Most inventory models which consider incremental quantity discounts assume that demand is deterministic. This is seldom true in most real-life inventory systems. This prompted Abad (1988) to develop inventory models with incremental quantity discounts under two non-constant demand patterns, namely constant-price elasticity and linear demand functions.

Guder et al. (1994) relaxed two assumptions in the basic EOQ model with incremental quantity discounts to create a new model. As opposed to the basic model which considers only one type of item, their model considered multiple items. Secondly, they assumed that there is a capacity limit on the number of items that can be ordered.

When discounts are taken into account during the modelling of inventory systems, they are considered to be offered only on the basis of purchasing quantity discounts. This changed when Tersine et al. (1995) developed an inventory model which considered both quantity and freight volume discounts. They studied an inventory system which considers a company which is offered incremental and all-units discounts based on the quantity of stock ordered. Furthermore, the company’s logistics provider offers freight discounts based on the amount of stock transported from the supplier to the company.

Rubin and Benton (2003) studied an integrated vendor–buyer inventory system with multiple items, incremental quantity discounts and full backordering of shortages. In addition, constraints on the available storage space and budget were also taken into account.

Haksever and Moussourakis (2008) formulated a multi-item inventory model with incremental quantity discounts taking into account a number of constraints, including maximum purchasing cost of each item, maximum number of items of each type that can be ordered and maximum number of items that can be purchased in each price break. The model also investigated whether a common cycle time for all the different types of items could reduce the total costs.

Hosseini et al. (2013) presented a joint pricing and ordering inventory model under stochastic lead times. The authors used genetic algorithm to determine the optimal order quantity and pricing. An extension of this model which considered arbitrage and marketing plans was solved by Ghasemy-Yaghin et al. (2015) using credibility-based fuzzy optimisation.

Lee et al. (2013) studied an integrated vendor–buyer inventory system considering both all-units and incremental quantity discounts. This model was different from vendor–buyer inventory model with quantity discounts because it also took into account supplier selection. The model was aimed at evaluating a number of suppliers who offer different quantity discounts to the buyer, and the EOQ is based on the supplier who offers the best deal (i.e. results in the lowest total system costs).

Zhang et al. (2014) incorporated advance payments to the literature. They formulated an EOQ model under the assumption that the buyer pays for the stock before it is delivered. This situation might occur in cases where the supplier is powerful. In addition to modelling the case of full advance payment, the authors also investigated partial advanced payment (i.e. a portion of the payment can be paid at a later date).

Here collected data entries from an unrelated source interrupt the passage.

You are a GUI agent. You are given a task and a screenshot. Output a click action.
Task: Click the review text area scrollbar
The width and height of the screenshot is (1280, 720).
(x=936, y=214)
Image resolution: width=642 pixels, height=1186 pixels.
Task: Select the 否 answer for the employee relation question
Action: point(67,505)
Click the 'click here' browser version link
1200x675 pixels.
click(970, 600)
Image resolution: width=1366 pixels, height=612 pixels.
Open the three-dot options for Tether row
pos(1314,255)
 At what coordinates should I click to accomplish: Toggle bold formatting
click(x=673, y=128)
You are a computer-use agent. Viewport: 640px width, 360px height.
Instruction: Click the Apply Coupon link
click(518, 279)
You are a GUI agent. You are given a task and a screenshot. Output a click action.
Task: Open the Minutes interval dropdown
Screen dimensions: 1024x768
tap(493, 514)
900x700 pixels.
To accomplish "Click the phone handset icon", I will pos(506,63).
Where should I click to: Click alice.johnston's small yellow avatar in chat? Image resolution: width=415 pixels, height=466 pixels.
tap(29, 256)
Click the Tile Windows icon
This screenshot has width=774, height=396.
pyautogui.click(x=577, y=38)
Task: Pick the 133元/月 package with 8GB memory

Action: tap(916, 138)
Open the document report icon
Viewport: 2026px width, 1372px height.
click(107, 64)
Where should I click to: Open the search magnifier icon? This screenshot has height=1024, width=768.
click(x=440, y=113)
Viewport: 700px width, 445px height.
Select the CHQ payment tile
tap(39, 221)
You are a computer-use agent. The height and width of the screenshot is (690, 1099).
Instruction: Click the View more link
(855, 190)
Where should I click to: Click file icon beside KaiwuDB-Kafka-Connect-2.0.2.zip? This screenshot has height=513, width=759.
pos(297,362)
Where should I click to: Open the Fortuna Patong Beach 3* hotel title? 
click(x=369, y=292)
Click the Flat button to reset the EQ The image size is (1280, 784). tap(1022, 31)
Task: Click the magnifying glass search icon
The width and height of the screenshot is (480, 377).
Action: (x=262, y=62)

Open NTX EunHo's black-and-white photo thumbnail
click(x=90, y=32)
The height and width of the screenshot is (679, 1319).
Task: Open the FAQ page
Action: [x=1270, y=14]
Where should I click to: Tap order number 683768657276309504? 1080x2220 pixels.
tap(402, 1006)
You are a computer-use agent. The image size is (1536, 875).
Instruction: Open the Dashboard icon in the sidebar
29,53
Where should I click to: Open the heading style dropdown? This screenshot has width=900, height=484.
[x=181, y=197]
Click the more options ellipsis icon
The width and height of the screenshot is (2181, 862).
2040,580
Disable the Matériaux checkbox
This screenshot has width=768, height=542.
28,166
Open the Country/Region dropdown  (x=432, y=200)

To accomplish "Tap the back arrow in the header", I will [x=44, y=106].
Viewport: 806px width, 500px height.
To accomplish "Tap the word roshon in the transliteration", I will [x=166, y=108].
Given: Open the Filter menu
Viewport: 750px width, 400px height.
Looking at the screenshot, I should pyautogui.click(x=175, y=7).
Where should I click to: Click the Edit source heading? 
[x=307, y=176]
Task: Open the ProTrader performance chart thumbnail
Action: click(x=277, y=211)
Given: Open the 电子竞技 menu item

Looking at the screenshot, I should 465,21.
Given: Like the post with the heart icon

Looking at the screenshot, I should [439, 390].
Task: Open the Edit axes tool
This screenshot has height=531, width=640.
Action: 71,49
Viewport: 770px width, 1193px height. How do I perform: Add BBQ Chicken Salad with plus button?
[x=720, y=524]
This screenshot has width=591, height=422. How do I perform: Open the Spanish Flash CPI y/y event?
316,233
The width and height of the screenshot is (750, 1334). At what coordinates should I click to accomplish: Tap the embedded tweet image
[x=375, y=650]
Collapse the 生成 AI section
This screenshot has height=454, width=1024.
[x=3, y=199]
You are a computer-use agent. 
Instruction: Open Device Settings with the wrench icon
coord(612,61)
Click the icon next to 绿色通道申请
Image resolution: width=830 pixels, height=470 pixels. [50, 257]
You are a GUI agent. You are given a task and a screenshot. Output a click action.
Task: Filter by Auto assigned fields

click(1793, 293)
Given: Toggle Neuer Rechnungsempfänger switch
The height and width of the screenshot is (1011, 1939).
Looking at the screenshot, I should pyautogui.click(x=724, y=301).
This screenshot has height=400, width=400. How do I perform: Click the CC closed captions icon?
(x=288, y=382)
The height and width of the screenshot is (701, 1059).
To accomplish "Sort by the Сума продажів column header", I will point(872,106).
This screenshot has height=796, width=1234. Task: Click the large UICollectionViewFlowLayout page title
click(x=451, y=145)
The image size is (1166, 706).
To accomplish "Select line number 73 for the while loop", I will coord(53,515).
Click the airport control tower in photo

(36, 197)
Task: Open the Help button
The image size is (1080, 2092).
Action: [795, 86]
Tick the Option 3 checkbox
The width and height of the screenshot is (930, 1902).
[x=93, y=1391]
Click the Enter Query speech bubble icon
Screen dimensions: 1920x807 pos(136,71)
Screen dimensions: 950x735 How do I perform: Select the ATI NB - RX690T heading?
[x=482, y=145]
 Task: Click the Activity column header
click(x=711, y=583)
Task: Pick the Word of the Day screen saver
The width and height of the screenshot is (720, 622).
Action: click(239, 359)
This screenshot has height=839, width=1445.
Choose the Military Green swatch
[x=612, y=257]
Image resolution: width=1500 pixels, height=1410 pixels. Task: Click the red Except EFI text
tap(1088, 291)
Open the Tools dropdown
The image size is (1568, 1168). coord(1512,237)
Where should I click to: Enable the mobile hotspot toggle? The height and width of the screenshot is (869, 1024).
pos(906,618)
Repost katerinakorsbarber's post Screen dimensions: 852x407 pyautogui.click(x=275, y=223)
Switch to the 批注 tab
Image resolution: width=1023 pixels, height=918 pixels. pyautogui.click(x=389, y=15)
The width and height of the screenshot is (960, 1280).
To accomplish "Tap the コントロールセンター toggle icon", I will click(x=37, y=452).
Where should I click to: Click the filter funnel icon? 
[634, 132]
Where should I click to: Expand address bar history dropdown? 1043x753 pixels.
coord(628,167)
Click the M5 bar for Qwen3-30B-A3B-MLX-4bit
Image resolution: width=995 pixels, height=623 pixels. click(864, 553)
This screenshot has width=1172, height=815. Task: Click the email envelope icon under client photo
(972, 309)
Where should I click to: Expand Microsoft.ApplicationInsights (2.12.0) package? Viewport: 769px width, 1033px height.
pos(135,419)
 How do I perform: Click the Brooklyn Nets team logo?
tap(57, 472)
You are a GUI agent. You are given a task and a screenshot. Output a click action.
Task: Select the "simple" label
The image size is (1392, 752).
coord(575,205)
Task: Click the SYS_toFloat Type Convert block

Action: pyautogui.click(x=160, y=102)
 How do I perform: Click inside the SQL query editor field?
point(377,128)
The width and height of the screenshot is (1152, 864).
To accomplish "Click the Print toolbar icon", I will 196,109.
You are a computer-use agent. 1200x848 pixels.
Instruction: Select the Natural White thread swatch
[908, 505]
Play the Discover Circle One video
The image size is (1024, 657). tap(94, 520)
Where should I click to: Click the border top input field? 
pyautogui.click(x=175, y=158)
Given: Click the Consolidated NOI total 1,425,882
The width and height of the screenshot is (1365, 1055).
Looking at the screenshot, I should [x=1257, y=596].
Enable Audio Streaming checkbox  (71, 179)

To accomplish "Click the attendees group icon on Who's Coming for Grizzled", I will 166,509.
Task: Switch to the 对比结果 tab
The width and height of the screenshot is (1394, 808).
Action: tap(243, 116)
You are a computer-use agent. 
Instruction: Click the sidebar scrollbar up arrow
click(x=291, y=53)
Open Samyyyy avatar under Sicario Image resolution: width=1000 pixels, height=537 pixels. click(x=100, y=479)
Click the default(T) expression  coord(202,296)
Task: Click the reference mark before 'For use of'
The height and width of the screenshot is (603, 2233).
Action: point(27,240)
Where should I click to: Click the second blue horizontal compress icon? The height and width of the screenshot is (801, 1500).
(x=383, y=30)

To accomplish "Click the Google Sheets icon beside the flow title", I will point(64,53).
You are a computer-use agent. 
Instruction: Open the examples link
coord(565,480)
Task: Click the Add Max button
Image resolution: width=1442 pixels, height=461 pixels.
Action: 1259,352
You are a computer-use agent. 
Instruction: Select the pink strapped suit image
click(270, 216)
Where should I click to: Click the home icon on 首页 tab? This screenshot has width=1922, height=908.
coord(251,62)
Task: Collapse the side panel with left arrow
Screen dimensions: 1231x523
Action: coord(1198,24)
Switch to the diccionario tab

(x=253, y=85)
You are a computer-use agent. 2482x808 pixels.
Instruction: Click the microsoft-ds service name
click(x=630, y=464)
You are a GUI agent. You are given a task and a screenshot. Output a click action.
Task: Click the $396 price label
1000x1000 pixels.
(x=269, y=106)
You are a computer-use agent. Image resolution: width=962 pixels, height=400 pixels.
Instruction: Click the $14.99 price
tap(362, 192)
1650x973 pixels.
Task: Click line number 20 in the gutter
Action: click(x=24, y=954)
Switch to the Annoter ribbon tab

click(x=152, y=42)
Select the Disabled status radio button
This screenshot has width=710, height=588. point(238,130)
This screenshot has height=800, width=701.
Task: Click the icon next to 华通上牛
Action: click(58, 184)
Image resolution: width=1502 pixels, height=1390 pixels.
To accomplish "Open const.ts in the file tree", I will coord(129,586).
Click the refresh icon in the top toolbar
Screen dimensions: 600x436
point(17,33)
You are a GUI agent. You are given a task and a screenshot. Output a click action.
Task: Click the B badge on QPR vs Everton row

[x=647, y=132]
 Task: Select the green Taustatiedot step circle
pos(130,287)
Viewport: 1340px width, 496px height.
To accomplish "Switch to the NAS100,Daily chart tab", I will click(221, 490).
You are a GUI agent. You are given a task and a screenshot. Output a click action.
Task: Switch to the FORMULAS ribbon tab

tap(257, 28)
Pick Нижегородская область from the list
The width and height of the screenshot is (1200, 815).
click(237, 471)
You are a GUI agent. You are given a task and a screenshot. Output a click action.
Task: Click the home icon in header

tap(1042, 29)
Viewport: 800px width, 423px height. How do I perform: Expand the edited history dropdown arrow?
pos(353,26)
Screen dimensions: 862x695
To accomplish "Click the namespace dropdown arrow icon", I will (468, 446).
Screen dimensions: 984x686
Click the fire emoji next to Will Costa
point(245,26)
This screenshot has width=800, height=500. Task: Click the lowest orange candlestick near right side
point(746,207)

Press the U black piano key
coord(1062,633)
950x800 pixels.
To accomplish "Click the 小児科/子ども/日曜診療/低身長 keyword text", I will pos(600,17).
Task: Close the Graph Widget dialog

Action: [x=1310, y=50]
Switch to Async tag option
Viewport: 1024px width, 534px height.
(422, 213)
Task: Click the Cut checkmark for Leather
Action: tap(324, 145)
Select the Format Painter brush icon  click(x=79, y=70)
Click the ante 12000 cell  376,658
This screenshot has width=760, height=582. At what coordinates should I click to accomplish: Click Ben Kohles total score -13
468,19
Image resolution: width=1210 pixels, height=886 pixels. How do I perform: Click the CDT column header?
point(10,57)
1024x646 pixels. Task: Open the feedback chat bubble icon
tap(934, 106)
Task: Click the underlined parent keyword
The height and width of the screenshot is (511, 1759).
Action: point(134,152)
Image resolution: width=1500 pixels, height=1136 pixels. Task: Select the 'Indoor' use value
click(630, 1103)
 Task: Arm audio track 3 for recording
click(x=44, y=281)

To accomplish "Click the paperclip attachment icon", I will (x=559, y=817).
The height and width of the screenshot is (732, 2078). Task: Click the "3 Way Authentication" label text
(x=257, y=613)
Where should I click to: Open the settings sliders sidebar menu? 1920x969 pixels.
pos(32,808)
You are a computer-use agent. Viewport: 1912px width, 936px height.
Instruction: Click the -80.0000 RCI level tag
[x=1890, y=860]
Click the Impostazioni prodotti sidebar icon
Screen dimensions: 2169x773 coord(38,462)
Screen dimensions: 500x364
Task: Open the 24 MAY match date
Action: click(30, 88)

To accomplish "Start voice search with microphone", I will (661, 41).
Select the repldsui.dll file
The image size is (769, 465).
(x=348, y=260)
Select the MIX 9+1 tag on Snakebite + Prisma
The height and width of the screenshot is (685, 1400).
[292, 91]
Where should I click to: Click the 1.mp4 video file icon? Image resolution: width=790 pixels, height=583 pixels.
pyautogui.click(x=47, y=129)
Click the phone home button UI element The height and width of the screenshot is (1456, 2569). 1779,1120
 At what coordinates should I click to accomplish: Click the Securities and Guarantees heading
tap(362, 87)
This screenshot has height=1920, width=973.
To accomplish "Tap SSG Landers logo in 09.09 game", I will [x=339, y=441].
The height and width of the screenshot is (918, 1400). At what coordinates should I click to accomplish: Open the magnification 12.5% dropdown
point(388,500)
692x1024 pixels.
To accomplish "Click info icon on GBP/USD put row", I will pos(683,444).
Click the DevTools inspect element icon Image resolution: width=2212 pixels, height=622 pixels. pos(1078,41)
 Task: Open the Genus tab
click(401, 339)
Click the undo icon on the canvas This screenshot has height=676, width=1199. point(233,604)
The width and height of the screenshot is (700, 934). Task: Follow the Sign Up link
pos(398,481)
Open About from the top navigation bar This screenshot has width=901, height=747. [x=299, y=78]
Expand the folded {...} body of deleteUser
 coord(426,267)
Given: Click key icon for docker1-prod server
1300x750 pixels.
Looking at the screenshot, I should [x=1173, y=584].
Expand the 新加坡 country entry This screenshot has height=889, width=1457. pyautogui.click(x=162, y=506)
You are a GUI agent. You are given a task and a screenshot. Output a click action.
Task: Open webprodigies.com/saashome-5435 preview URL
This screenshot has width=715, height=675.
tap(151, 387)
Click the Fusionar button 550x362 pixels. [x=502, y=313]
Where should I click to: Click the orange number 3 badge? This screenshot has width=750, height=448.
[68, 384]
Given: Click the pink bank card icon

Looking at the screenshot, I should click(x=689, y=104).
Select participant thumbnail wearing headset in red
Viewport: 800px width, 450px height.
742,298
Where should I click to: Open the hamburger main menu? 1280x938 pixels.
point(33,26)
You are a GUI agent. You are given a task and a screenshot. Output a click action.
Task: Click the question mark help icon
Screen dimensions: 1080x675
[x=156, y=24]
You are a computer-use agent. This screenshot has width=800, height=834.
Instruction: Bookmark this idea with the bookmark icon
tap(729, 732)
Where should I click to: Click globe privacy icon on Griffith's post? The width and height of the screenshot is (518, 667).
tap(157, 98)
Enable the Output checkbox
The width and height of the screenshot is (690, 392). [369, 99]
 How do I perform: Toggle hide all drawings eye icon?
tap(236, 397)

Taleizadeh et al. (2015) developed an inventory model with incremental quantity discounts under two different shortage conditions. In the first case, shortages are considered to be fully backordered (i.e. all the customers are willing to wait for the backordered stock to arrive), and in the second case (partial backordering), it was assumed that some of the customer are not willing to wait for the backordered stock and in this case a lost sales cost is taken into account.

Tamjidzad and Mirohammadi (2015) incorporated stochastic demand and budget constraints to the basic inventory model with incremental quantity discounts. It was assumed that the demand rate follows a Poisson distribution and that the budget allocated to the purchasing stock is limited.

Bohner and Minner (2017) formulated a vendor–buyer inventory model with supplier selection. It was assumed that the buyer has a number of potential supplier offering various types of discounts, including all-units and incremental, for purchasing larger volumes of stock with different purchasing cost structures. Furthermore, all the suppliers had an associated failure risk (i.e. likelihood of not delivering order as promised) and multiple inventory items were considered.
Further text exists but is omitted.